Let $ M_1= \left\lbrace \left( \begin{matrix} a & b & 0 \\ c & d & 0 \\ 0 & 0 & f \end{matrix} \right), a,d,f \in i\mathbb{R}, b = \overline{c} \right\rbrace $ be a subspace of skew-hermitian matrices.
Let $ M_2 = \lbrace g \lambda g ^{-1}, g \in SU(3)\rbrace $ such that $\lambda = \operatorname{diag}(i\lambda_1,i\lambda_2, i\lambda_3), \lambda_i \in \mathbb{R}.$
My first question is how can we describe the intersection of $M_1$ and $M_2$, in other words what are the matrices $g\in SU(3)$ s.t $g \lambda g ^{-1} \in M_2 $.
My second question is what are the connected components of $M_1 \cap M_2 $ ?
I am assuming $b = -\overline{c}$, so that the matrices in $M_1$ are indeed skew-Hermitian.
The matrices in $M_1$ are precisely the skew-Hermitian matrices with eigenvector $(0, 0, 1)$. Clearly, $(0, 0, 1)$ is an eigenvector of every matrix in $M_1$ (with eigenvalue $f$, as per the form in $M_1$'s definition). Conversely, skew-Hermitian matrices have orthogonal eigenspaces, and so if $\operatorname{span}(0, 0, 1)$ is invariant, then so is $\operatorname{span}((1, 0, 0), (0, 1, 0)) = \operatorname{span}(0, 0, 1)^\perp$. This gives us the required block-diagonal form.

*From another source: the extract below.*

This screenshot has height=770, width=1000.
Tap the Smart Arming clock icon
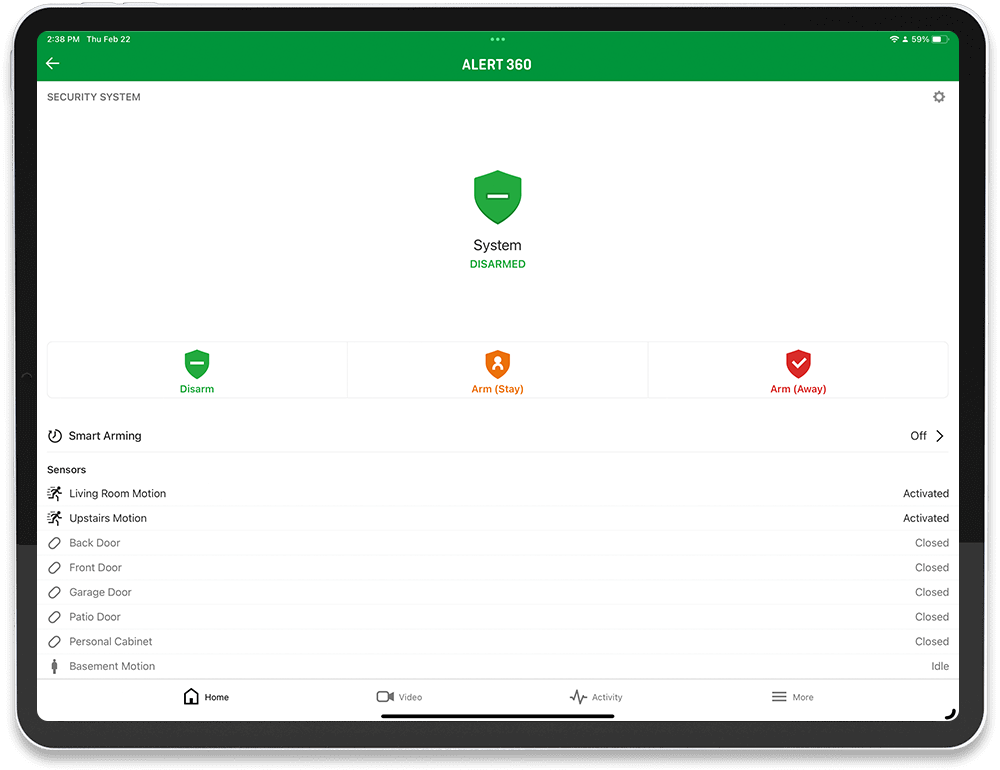click(55, 435)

So, we are looking for matrices $g\lambda g^{-1}$ in $M_2$ where one of the columns of $g$ is $(0, 0, 1)^\top$. We can permute the columns of $g$ provided we correspondingly permute the diagonal entries of $\lambda$ and we maintain an even permutation (to keep $\det g = 1$), hence we can assume without loss of generality that the third column of $g$ is $(0, 0, 1)^\top$.
The columns of $g$ are orthonormal, hence the other two columns will be orthogonal to the third column, giving us the familiar form $$g = \begin{pmatrix} p & q & 0 \\ r & s & 0 \\ 0 & 0 & 1 \end{pmatrix},$$ where $\begin{pmatrix} p & q \\ r & s\end{pmatrix} \in SU(2)$ (note that the determinant must be $1$, by simple calculation, so that $\det g = 1$). This seems like a fairly complete characterisation of the matrices $g$.
As for the connected components, the set is connected. The map \begin{align*} \Bbb{R}^3 \times SU(2) &\to M_1 \cap M_2 \\ (\lambda, h) &\mapsto \begin{pmatrix} h & \begin{matrix} 0 \\ 0 \end{matrix} \\ \begin{matrix} 0 & 0 \end{matrix} & 1 \end{pmatrix} \begin{pmatrix} i\lambda_1 & 0 & 0 \\ 0 & i\lambda_2 & 0 \\ 0 & 0 & i\lambda_3\end{pmatrix}\begin{pmatrix} h & \begin{matrix} 0 \\ 0 \end{matrix} \\ \begin{matrix} 0 & 0 \end{matrix} & 1 \end{pmatrix}^{-1} \end{align*} is continuous and surjective, making $M_1 \cap M_2$ connected.